• [Exercice proposé] Reprenez le texte sur le road train dans l'Outback australien, ci-dessous, après sa dernière phrase et écrivez la suite.

• [Texte à lire]
-*-

Une chevauchée sur un «baril de poudre» – 1200 km en road train à travers l’Outback

Véhicules et technique Ausgabe-06-2025

Le chauffeur de road train Brinley Lewis ne voudrait pour rien au monde manquer son trajet quotidien à travers les paysages de l’Outback australien.

Avec ses étendues infinies et ses conditions parfois difficiles, l’Australie exerce une fascination particulière. C’est ici que Brinley Lewis est chez lui. Avec son road train de près de 37 m de long, il parcourt parfois 1200 km en une journée à travers les terres désolées de l’Australie occidentale, avec plus de 100 tonnes de nitrate d’ammonium à bord de son véhicule.

-*-

• [Données fournies]
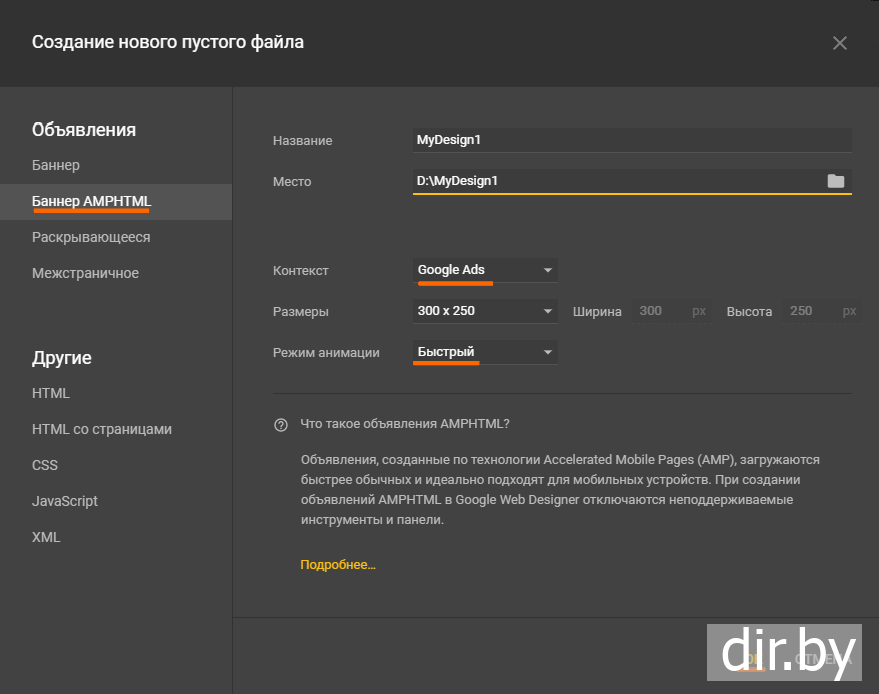Open the Контекст Google Ads dropdown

-*-

• [Corrigé]
Avec un salaire à six chiffres, le chauffeur australien Brinley Lewis gagne bien sa vie. Mais cet argent ne se gagne pas facilement: pour mériter ce salaire, il conduit un énorme camion et travaille pendant des heures interminables. Et il fait tout pour acheminer son chargement à bon port, car en cas d’accident, il risque de ne rien rester, ni de son véhicule ni de sa personne. Aujourd’hui, il doit parcourir 1200 km vers le nord, depuis Perth, la capitale de l’Australie occidentale, jusqu’à Newman, une petite ville minière située en plein désert. C’est l’étape du jour (oui, vous avez bien lu, du jour!). Sur les trois remorques qui composent l’ensemble routier appelé C-Train, il transporte plus de 100 tonnes de nitrate d’ammonium. Ce dernier est utilisé comme base pour fabriquer des engrais, mais aussi des explosifs. Ce produit n’est pas dangereux en soi, mais en le mélangeant avec du diesel ou en le mettant en contact avec une flamme nue, on déclencherait des conséquences catastrophiques (voir encadré). Brinley Lewis reste calme, fort de ses 34 années d’expérience en tant que chauffeur routier. Il a conduit des trains routiers pendant 20 ans et travaille depuis 14 ans chez Cropline Haulage. Et il est fier, à juste titre, d’avoir traversé toute sa carrière sans accident.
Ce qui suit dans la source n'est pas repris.